The mechanism for the stimulation of hepatic lipase secretion by heparin was studied in cultured Fu5AH rat hepatoma cells. Quantitative immunoprecipitation followed by electrophoresis and fluorography were used to isolate and quantitate the radioactive enzyme; hepatic lipase protein mass was quantitated by ELISA. Addition of heparin to the medium resulted in a 2-fold increase in lipase secretion rate, whereas cell-surface-associated and intracellular lipase decreased by 76 and 20%, respectively. Rates of synthesis of hepatic lipase measured by incorporation of Trans 35S-label into enzyme protein were not different in control or heparin-treated dishes. In pulse-chase studies, it was estimated that the degradation rate constants for control and heparin-treated cultures were 0.51 +/- 0.09 and 0.14 +/- 0.13 h-1 for control and heparin-treated cultures, respectively. 52% of the synthesized enzyme was degraded in control cultures; addition of heparin to the culture medium reduced this figure to 11% of the synthetic rate. Equilibrium binding data of highly purified 125I-hepatic lipase to Fu5AH cells at 4 degrees C demonstrate the presence of a class of high-affinity binding sites. At 37 degrees C, cell-surface-bound 125I-hepatic lipase is internalized and either degraded or recycled to the medium. The half-intracellular residence times of hepatic lipase were 55 and 31 min in control and heparin-treated cultures, respectively.
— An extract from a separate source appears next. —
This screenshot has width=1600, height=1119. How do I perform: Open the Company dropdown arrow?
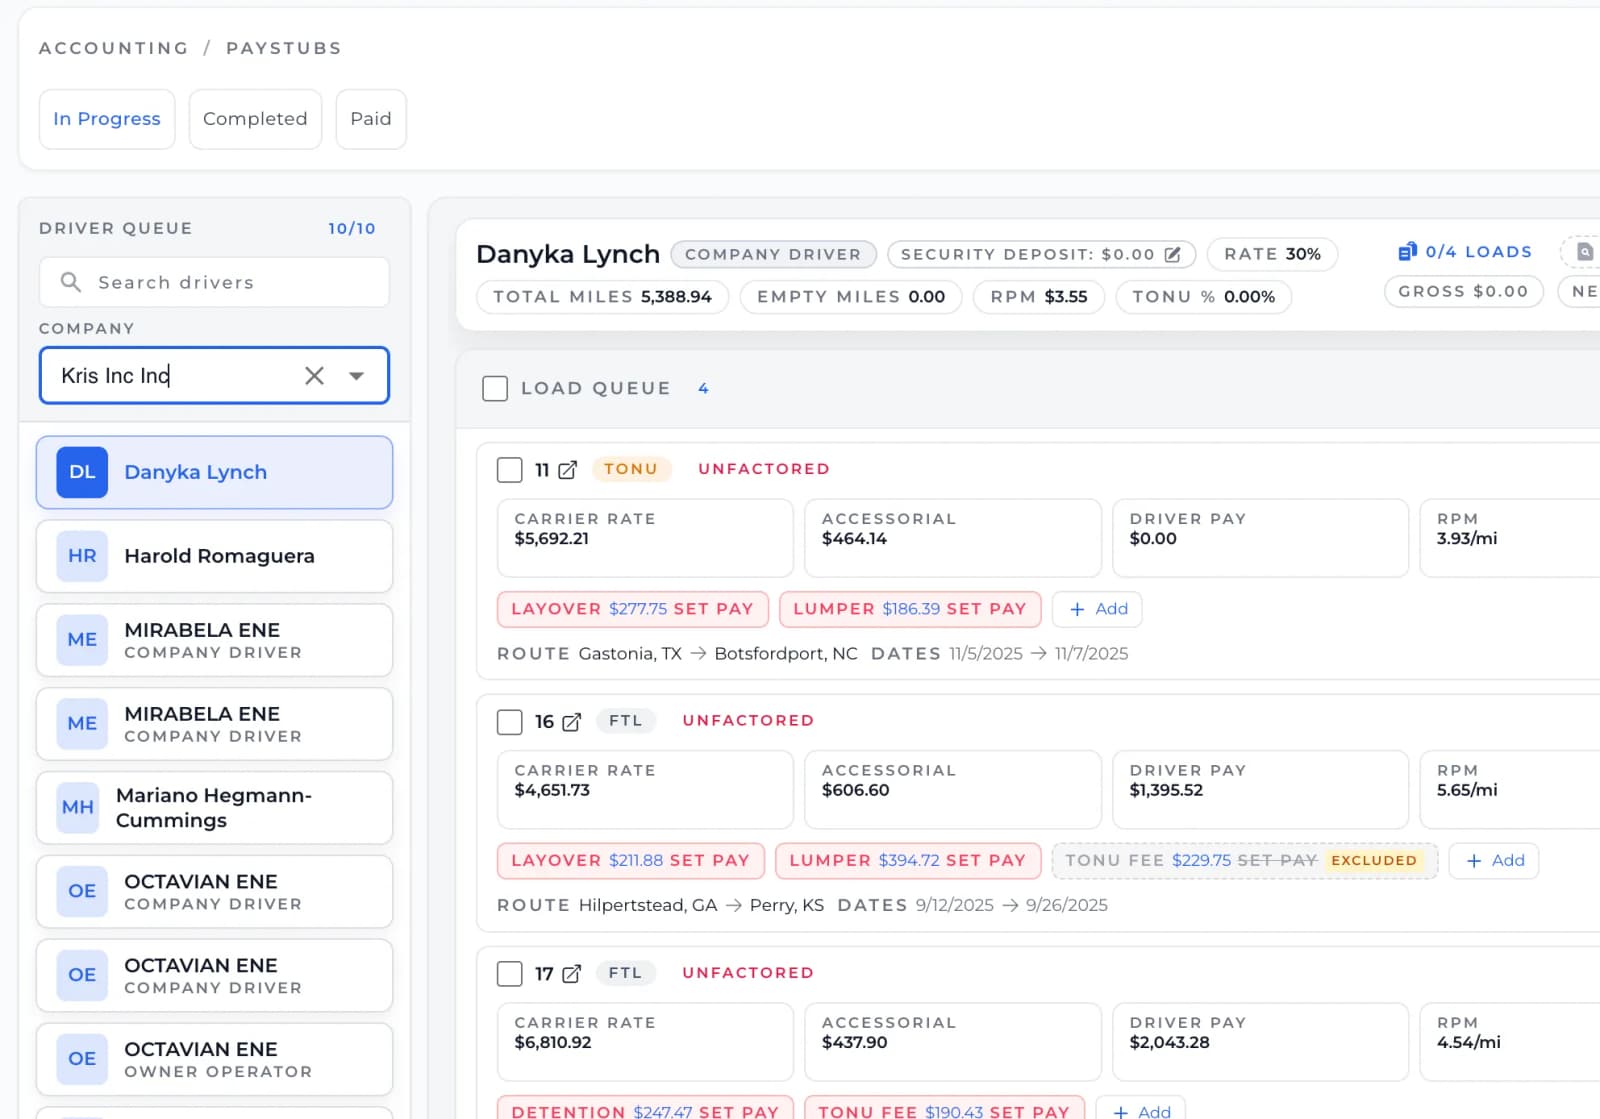pos(357,375)
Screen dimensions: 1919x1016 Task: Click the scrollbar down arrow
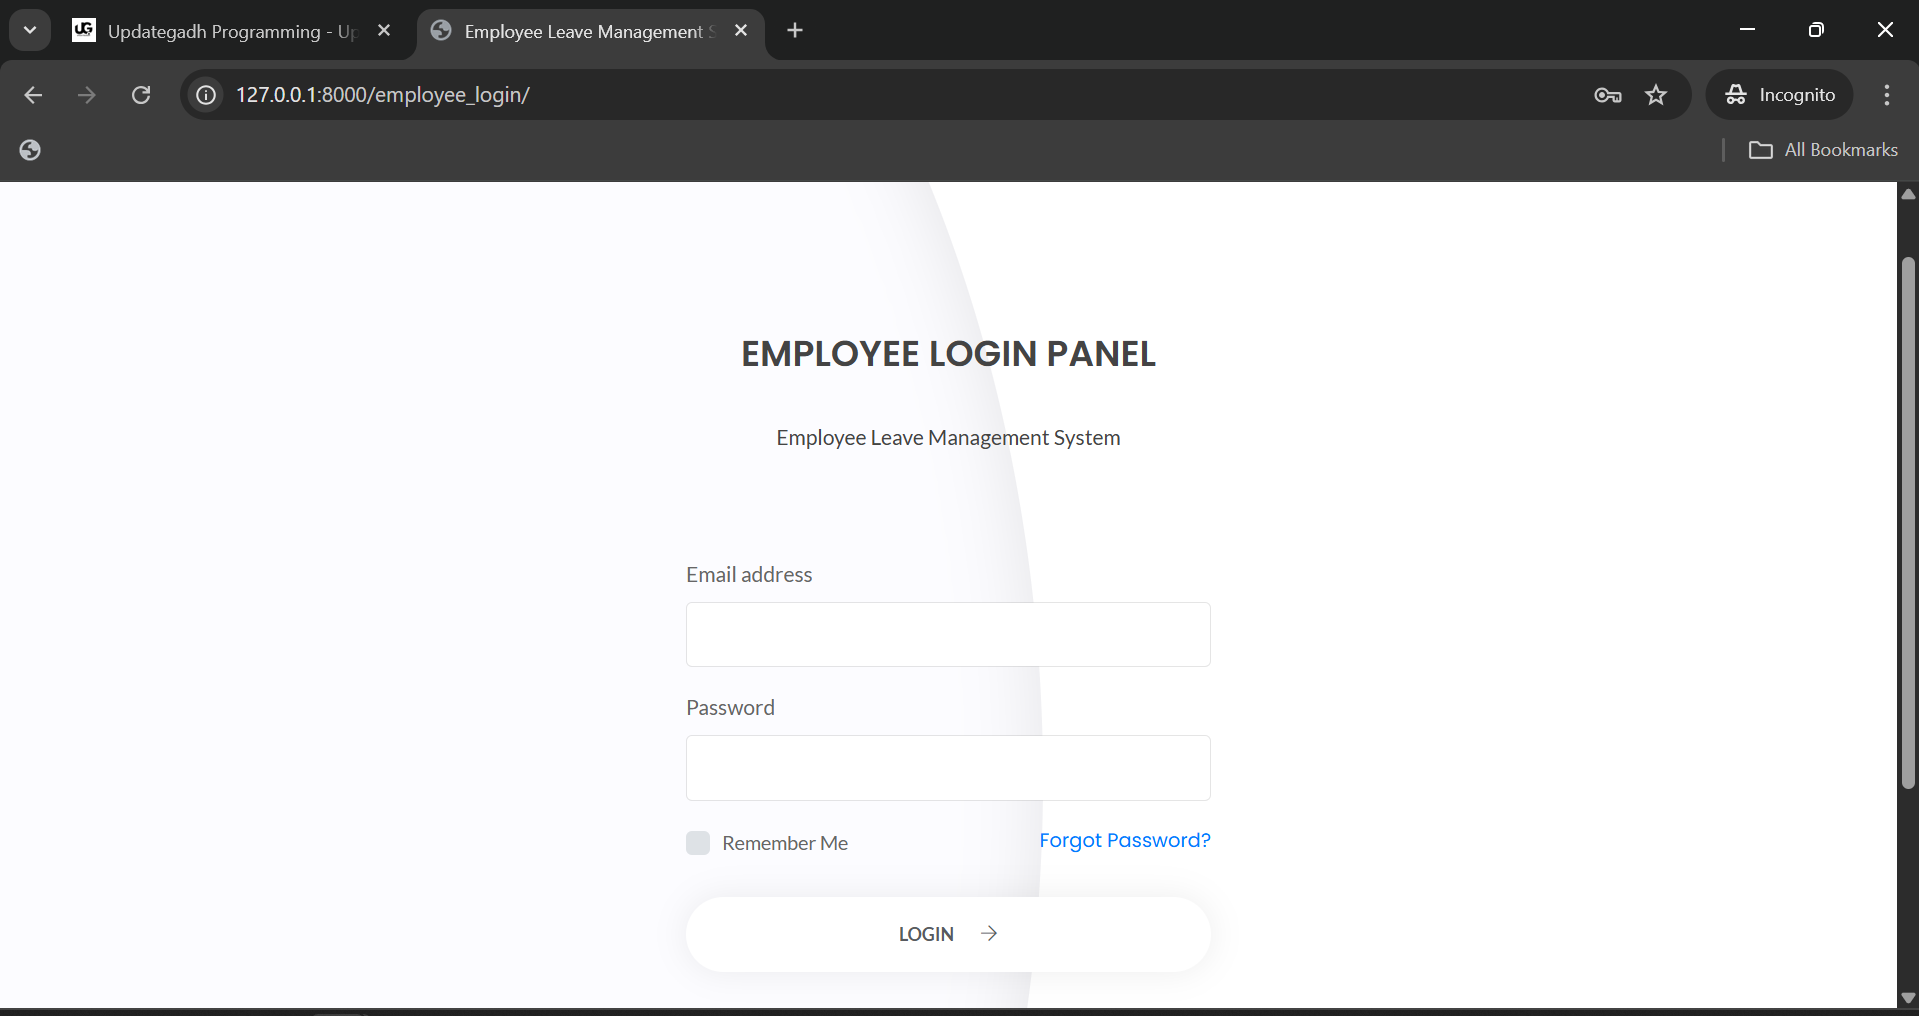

Radioactivity incorporated in the 55.4 kDa high-mannose-containing lipase and the mature 57.6 kDa species was measured as a means of locating the enzyme in the secretory pathway before or beyond the medial Golgi. The disappearance of the 55.4 kDa species from the cell is similar in control and heparin-treated cultures with half-intracellular residence times of 29 and 25 min, respectively. In contrast, the amount of radiolabeled 57.6 kDa species in control cells remained constant from 15 min to 2 h, whereas it decreased by 79% in heparin-treated cells. The above data demonstrate that the increase in hepatic lipase secretion is due to a decreased degradation rate with no change in synthetic rate and that heparin primarily affected the residence time of hepatic lipase in the medial Golgi-plasma membrane region.